Published in final edited form as: Bioorg Med Chem. 2023 Mar 5;82:117231. doi: 10.1016/j.bmc.2023.117231

There’s more to enzyme antagonism than inhibition

Brian P Callahan 1,*, Zihan Xu 1
PMCID: PMC10228466  NIHMSID: NIHMS1900136  PMID: 36893527

Abstract

A native enzyme’s usual assurance in recognizing their physiological substrate(s) at the ground state and on going to the transition state can be undermined by interactions with selected small molecule antagonists, leading to the generation of abnormal products. We classify this mode of enzyme antagonism resulting in the gain-of-nonnative-function as paracatalytic induction. Enzymes bound by paracatalytic inducers exhibit new or enhanced activity toward transformations that appear aberrant or erroneous. The enzyme/ paracatalytic inducer complex may take up native substrate but then bring about a transformation that is chemically distinct from the normal reaction. Alternatively, the enzyme / paracatalytic inducer complex may exhibit abnormal ground state selectivity, preferentially interacting with and transforming a molecule outside the physiological substrate scope. Paracatalytic inducers can be cytotoxic, while in other cases they divert enzyme activity toward transformations that appear adaptive and even therapeutically useful. In this perspective, we highlight two noteworthy examples from recent literature.
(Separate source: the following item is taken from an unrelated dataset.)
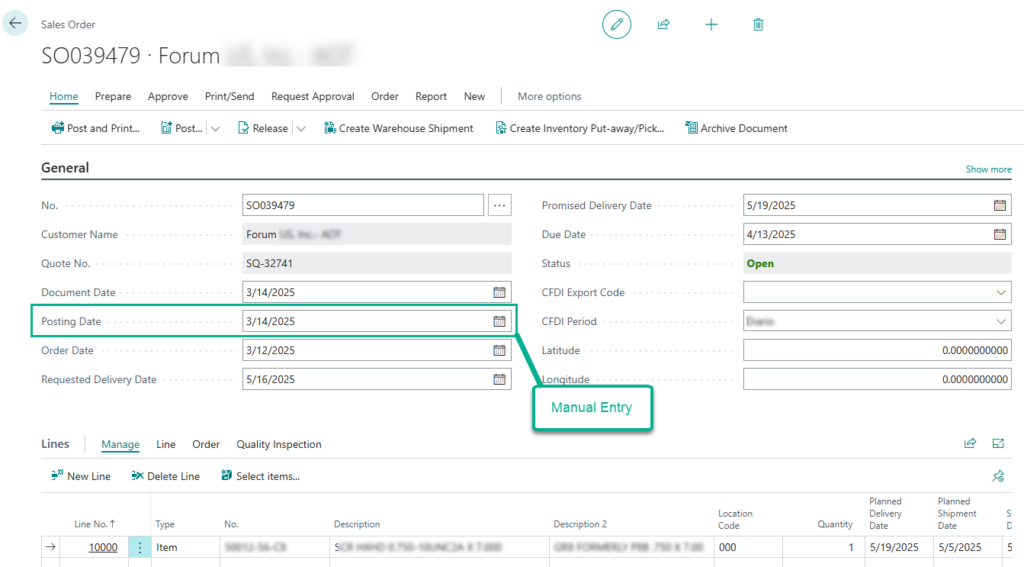Screen dimensions: 1024x567
Task: Click the pencil edit icon
Action: [x=616, y=25]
Keywords: Enzyme, Antagonism, HTS, Paracatalysis, Nonnative activity, DNA repair, Kinase

1. Introduction

Small molecule discovery programs for enzyme antagonists generally seek tight binding compounds that turn enzymatic activity off. The stronger the inhibition, the more promising the hit. In this Perspective we draw attention to a lesser-known class of antagonists that function by turning enzymatic activity on. The activity that gets turned on is abnormal or nonnative. An enzyme in complex with an antagonist of this type, which we categorize as a paracatalytic inducer, has their specificity modified, thereby activating a reaction pathway separate from the genetically encoded transformation.1

“Para” can mean alongside or accompanying, like paratope, in addition to, faulty or flawed, like parapraxis. Paracatalytic induction manifests in altered stereo, chemo or regiospecificity or by elevated enzyme affinity toward atypical substrate(s).1 Because these scenarios represent a gain of function, experimental approaches to identify paracatalytic inducers are generally turn-on assays, detecting enhanced rather than suppressed function. It may be worth differentiating paracatalytic inducers from enzyme antagonists that act through substrate-dependent inhibition mechanisms. A recent example of the latter class of molecules is remdesivir, an antagonist of viral RNA-dependent RNA polymerase (RdRp) that terminates transcription soon after incorporation into the product strand.3 Remdesivir is not a paracatalytic inducer as it stops rather than diverts enzymatic activity. Paracatalytic inducers exhibit a kind of “turnover”, rerouting the antagonist-bound enzyme over multiple (para)catalytic cycles.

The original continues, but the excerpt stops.